### [How to complete this task]
All of the records below should be retyped exactly, with no pictures included.
═════ Extracted data ═════
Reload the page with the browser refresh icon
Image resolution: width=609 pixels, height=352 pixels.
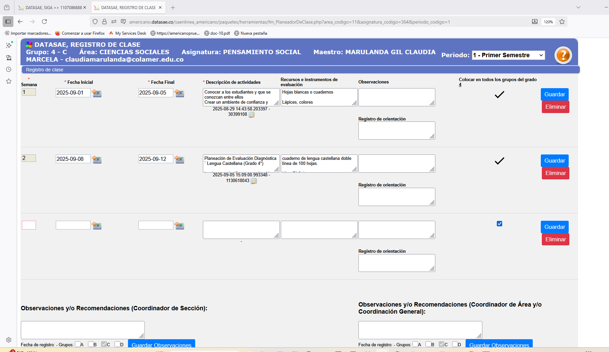tap(44, 22)
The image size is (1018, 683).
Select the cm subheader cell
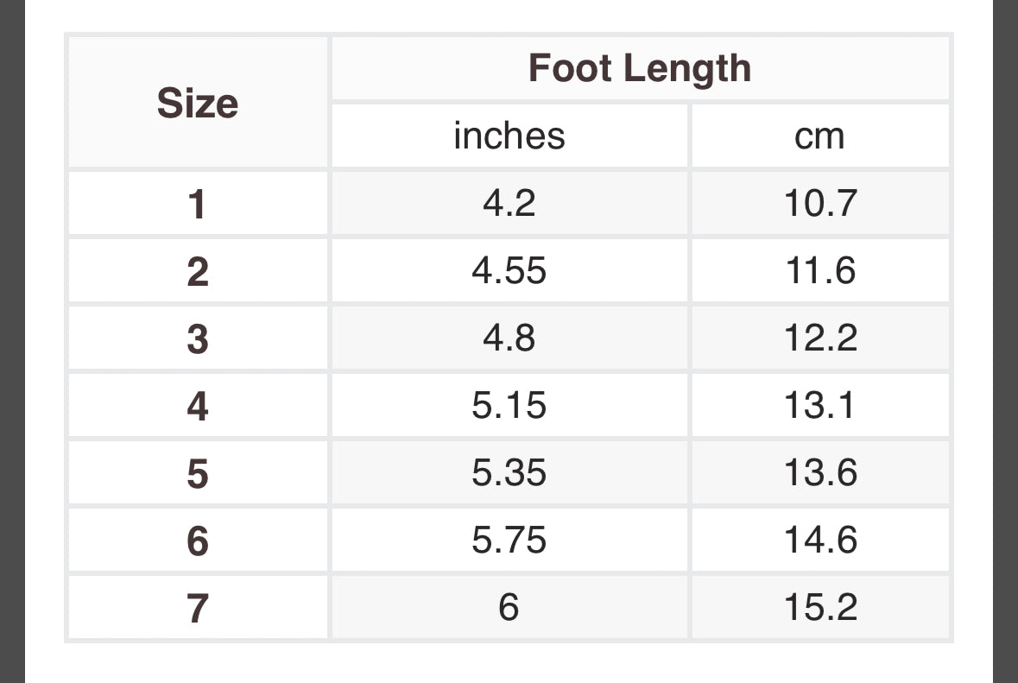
═════
### [Finished task]
Reload the page with the browser refresh icon
Image resolution: width=609 pixels, height=352 pixels.
tap(44, 22)
The image size is (1018, 683).
Select the cm subheader cell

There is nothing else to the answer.